A significant statement was made by the deceased last Monday to a neighbour, Mrs. Tye. He observed, “If I have to leave those lodgings I will shoot the woman” (meaning Rebecca Beckett.) Mrs. Tye said, “You don’t mean it?” “Yes, I do,” he answered. “What will you do then ?” was the interrogation. ” Oh,” said he, “I expect I shall go to —-” But Mrs. Tye naturally thought they were mere idle words, and attached no significance to them.
It is a singular coincidence that, four years ago, on that very day, a man named Hanley committed suicide in the same yard. Another circumstance worthy of mention is that the deceased had threatened vengeance against two persons known to frequent the house where he lodged, but it was fortunate they were absent on Saturday.
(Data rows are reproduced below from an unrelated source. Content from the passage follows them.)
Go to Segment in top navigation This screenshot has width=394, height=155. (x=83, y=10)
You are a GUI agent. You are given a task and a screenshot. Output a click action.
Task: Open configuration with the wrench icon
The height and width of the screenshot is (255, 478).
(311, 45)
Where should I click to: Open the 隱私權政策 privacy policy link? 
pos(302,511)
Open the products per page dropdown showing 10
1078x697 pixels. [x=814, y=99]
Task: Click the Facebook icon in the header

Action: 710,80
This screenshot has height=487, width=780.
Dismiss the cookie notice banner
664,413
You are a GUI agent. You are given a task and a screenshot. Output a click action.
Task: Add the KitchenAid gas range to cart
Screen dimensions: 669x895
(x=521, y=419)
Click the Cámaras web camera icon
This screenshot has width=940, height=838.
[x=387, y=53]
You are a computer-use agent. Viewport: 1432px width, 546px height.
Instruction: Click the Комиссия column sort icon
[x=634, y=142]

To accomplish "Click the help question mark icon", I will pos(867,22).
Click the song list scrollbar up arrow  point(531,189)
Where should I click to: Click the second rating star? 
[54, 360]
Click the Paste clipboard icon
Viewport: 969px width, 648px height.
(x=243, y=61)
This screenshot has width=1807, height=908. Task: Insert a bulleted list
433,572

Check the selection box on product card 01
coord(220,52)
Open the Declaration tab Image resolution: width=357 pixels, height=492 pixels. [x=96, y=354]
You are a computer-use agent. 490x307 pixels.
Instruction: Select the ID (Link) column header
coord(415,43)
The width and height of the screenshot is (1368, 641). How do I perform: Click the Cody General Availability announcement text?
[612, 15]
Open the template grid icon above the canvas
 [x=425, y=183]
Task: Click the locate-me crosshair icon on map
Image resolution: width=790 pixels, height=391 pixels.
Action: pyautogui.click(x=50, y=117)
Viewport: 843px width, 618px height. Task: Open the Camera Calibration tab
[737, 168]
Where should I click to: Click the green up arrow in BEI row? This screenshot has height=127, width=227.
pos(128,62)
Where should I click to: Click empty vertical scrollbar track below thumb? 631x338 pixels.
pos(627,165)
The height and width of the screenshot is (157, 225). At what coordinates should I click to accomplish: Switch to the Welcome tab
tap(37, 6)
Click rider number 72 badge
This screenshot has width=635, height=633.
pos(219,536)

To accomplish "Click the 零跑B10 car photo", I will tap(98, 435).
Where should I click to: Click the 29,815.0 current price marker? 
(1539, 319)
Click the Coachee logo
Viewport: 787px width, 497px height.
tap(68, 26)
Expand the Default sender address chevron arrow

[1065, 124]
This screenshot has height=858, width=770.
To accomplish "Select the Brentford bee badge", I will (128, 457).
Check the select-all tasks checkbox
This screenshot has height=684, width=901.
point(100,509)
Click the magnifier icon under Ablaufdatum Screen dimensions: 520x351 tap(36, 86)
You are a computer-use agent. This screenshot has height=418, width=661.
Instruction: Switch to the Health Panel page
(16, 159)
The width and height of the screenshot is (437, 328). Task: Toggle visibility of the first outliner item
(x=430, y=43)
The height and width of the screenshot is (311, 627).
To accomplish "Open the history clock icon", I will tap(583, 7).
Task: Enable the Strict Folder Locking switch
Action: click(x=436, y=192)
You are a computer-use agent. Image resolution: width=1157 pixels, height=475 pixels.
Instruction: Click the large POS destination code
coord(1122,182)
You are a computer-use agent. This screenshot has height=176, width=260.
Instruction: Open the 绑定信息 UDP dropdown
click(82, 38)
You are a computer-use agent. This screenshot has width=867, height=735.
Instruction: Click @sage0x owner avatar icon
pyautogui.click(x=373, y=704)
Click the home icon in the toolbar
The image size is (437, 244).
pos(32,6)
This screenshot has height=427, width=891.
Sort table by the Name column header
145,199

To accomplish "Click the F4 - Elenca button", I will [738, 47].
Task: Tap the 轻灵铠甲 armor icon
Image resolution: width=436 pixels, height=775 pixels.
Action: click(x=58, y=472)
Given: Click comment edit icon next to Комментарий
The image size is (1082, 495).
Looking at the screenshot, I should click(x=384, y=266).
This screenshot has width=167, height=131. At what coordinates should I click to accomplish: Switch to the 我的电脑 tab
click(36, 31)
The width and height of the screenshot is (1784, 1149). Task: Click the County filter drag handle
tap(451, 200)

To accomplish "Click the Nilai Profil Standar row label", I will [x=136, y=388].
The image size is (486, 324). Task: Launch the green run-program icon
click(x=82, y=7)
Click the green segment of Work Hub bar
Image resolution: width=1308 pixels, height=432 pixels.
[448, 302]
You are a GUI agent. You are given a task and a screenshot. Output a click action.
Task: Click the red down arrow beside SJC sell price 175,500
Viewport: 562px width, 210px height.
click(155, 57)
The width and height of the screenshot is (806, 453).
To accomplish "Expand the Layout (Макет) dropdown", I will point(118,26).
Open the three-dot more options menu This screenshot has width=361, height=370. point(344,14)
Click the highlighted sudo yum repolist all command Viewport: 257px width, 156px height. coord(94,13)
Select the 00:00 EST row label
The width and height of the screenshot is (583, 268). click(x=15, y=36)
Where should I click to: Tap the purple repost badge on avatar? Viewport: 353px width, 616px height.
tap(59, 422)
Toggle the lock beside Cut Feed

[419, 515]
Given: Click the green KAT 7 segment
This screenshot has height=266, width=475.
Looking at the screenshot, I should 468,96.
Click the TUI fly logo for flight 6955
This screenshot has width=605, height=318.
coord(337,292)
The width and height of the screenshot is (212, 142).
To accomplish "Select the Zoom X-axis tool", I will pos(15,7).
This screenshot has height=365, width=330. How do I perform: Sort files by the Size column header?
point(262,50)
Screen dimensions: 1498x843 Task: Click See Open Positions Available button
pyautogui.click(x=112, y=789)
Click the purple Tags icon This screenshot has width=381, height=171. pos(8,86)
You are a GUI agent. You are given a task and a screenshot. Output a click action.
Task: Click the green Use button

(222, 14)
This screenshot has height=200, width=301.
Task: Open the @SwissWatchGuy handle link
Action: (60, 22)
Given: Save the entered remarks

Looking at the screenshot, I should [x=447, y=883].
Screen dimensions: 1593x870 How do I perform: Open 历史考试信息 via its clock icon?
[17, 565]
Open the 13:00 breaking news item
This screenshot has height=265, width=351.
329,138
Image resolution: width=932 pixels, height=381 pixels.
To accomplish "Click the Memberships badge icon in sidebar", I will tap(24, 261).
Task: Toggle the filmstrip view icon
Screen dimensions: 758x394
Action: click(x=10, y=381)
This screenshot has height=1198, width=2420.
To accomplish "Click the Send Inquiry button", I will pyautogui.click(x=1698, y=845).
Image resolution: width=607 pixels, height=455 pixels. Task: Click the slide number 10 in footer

The revolver with which the terrible deeds were committed was a small one, with six chambers. It is believed to have been a second-hand one, which he is said to have obtained at Mexbro’. Five of the chambers contained empty cartridges, and an empty cartridge was found in one of the pockets of the deceased. The presumption, therefore, is that he had previously tried the weapon to see that it would answer its purpose. Four bullets were aimed at the woman, and the remaining one be had placed in his own brain. As to the wound in the head of the deceased, Dr. Hills says the bullet penetrated the skull and entered the interior of the brain. In the case of the woman, one bullet passed through the back of the neck, near the base of the brain, entering deeply ; another entered the right side of the chest, a third passed through the back, and must have been done as the woman turned round, while the fourth was merely a skin graze, and the hand of the would-be murderer had apparently become very unsteady; The weapon was taken possession of by Sergeant Simpson.